Primero nos movilizamos hasta la ciudad de Santa Cruz de la Sierra para visitar parte de las Misiones jesuitas de Chiquitos (San Javier y Concepción). La oportunidad de recorrer y recoger el paso de nuestros compañeros jesuitas y el legado cultural, histórico y artístico de la zona nos ha servido para dar gracias a Dios por la vocación de esta mínima Compañía, y su historia en América Latina.

Ya en la ciudad de Santa Cruz de la Sierra nos quedamos durante una semana para aprovechar de la sabiduría y experiencia del P. Benjamín Gonzalez Buelta, S.J. que viajó para compartirnos un taller sobre Ascética y Mística.

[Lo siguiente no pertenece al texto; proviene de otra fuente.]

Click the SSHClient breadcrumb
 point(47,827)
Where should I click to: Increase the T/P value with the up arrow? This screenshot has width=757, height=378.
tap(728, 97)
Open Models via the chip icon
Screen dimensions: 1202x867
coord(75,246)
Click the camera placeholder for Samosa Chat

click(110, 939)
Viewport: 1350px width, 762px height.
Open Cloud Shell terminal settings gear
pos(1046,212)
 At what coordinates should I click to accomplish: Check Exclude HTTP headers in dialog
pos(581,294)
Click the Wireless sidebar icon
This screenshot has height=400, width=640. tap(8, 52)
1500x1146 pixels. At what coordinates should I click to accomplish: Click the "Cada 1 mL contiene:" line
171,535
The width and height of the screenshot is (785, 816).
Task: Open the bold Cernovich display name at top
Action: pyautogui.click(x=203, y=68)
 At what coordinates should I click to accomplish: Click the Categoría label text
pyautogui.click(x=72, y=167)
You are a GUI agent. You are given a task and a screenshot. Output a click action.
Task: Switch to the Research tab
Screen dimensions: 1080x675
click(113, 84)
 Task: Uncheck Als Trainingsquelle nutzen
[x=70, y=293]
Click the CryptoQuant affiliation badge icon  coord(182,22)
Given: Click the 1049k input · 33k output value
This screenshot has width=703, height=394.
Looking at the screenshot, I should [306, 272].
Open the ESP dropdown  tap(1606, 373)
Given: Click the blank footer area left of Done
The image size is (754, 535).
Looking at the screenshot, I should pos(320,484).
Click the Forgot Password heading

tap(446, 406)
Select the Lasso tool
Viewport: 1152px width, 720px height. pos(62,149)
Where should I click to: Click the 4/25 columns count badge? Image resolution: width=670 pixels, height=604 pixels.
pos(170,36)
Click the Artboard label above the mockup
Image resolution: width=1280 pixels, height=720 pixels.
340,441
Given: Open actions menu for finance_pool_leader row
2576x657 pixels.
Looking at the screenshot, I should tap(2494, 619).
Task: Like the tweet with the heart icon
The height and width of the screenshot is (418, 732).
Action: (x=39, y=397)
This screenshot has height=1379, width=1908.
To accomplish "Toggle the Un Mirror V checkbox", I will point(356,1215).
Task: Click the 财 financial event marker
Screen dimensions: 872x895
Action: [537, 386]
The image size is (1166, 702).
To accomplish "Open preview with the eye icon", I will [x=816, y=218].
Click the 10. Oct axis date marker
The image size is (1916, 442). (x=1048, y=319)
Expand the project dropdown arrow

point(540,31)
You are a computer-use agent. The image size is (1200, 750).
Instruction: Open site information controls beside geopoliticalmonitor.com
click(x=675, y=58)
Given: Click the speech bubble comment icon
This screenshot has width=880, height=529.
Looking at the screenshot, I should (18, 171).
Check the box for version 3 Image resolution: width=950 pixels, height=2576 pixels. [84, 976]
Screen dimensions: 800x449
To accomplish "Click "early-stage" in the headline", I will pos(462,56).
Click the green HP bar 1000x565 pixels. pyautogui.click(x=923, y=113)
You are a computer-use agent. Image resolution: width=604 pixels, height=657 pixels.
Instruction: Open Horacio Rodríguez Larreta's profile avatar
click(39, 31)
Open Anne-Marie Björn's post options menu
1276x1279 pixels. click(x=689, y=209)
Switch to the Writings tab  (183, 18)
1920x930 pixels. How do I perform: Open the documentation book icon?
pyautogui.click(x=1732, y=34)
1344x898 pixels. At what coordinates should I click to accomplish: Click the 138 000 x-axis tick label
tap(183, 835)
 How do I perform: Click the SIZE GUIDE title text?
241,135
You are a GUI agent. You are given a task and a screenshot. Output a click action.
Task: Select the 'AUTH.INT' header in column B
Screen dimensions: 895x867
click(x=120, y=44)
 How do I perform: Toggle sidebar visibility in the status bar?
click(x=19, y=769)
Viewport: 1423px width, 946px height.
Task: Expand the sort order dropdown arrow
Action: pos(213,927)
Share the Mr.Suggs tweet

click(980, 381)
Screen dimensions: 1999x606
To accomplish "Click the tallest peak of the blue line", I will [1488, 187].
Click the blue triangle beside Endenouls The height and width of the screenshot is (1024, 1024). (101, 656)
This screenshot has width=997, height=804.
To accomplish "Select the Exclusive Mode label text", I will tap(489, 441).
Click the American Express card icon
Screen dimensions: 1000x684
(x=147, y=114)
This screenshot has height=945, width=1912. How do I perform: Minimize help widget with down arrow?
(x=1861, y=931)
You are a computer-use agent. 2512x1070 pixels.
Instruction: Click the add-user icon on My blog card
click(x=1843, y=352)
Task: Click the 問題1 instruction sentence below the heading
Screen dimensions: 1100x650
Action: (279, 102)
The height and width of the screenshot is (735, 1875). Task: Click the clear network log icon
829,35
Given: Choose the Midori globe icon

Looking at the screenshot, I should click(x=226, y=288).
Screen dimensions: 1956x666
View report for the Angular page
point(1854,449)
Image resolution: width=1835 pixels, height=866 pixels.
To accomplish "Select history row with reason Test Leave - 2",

Además de lo compartido durante ese tiempo con Benjamín tuvimos la oportunidad de encontrarnos con los jesuitas de la parroquia de La Merced. 

Finalmente, a nuestro regreso a Cochabamba, continuamos con nuestros espacios de formación, pero esta vez con el P. Rufino Meana, S.J. de España, quien vino para dialogar sobre la Afectividad y la Sexualidad en la vida religiosa.

Seguidamente, desde el 29 de mayo hasta el 28 de junio hemos estado en nuestro Mes de Ministerios en varios lugares de Bolivia, y también en Arica (Chile) y Tacna (Perú).

De vuelta en nuestra casa de La Taquiña, abordaremos las próximas semanas, bajo la guía y sabiduría de Víctor Codina (BOL), el conocimiento y reflexión acerca de la Compañía hoy, que es un ‘Cuerpo’ animado por un ‘Espíritu’ y modo de proceder al servicio de una ‘Misión’ junto con otros. Con Miguel Cruzado (PER) haremos hincapié en dos temas de actualidad: el discernimiento comunitario y el liderazgo ignaciano.

Al cierre de la Tercera Probación recibiremos al P. General, Arturo Sosa, que visitará nuestra comunidad el martes 17 de julio por la tarde.

Todas estas experiencias y talleres siguen reforzando nuestro afecto profundo y nuestra mirada más honesta a nuestra vida de jesuitas, en el mundo de hoy. Confiamos y seguimos contando con sus oraciones durante nuestra Tercera Probación.